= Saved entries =
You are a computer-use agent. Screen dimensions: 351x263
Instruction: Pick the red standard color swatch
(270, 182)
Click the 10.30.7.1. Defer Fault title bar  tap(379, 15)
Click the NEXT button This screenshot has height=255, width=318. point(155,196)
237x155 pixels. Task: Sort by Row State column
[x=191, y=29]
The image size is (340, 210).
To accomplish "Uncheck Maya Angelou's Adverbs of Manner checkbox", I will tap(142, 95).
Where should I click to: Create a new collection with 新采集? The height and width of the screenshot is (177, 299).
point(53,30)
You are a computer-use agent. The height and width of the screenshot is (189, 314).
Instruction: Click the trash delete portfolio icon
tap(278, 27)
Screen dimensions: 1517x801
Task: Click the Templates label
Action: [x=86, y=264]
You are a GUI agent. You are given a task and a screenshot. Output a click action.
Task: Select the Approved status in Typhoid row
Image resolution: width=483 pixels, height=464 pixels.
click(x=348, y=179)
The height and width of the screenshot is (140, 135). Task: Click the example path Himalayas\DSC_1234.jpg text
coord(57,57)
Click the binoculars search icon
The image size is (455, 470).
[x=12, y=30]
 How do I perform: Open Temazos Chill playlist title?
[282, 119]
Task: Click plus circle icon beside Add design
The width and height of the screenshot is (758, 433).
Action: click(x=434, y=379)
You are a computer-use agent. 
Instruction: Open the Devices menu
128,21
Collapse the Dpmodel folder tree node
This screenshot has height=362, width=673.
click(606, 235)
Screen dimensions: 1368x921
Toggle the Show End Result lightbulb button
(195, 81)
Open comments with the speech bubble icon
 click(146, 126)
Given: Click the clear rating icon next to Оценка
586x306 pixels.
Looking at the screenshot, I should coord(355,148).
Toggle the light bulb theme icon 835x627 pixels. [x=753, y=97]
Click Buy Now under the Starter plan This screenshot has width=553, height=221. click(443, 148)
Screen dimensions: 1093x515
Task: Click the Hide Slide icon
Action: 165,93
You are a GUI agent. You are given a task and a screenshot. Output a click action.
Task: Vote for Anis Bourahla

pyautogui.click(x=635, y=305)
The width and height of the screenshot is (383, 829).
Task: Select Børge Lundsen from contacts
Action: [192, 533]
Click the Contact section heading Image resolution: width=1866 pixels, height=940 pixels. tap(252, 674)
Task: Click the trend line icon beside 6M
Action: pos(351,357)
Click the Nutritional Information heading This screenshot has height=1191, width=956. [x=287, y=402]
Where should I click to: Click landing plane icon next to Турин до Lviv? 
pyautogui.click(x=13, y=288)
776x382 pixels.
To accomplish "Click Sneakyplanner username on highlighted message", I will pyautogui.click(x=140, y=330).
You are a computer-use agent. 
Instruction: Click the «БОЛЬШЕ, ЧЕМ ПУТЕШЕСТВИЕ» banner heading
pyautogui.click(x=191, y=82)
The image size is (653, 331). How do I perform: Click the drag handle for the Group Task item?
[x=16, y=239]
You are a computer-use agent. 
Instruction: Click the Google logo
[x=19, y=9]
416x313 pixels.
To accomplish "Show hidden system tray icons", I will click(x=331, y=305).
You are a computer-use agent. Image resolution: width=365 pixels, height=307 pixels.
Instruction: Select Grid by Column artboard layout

= Goal of the exercise =
An exact copy of the lines above, from the one containing "How do I perform: Open" down to the one containing "Toggle the light" and including both, is the whole answer; retype it and nothing else.

= Output of the task =
 How do I perform: Open Temazos Chill playlist title?
[282, 119]
Task: Click plus circle icon beside Add design
The width and height of the screenshot is (758, 433).
Action: click(x=434, y=379)
You are a computer-use agent. 
Instruction: Open the Devices menu
128,21
Collapse the Dpmodel folder tree node
This screenshot has height=362, width=673.
click(606, 235)
Screen dimensions: 1368x921
Toggle the Show End Result lightbulb button
(195, 81)
Open comments with the speech bubble icon
 click(146, 126)
Given: Click the clear rating icon next to Оценка
586x306 pixels.
Looking at the screenshot, I should coord(355,148).
Toggle the light bulb theme icon 835x627 pixels. [x=753, y=97]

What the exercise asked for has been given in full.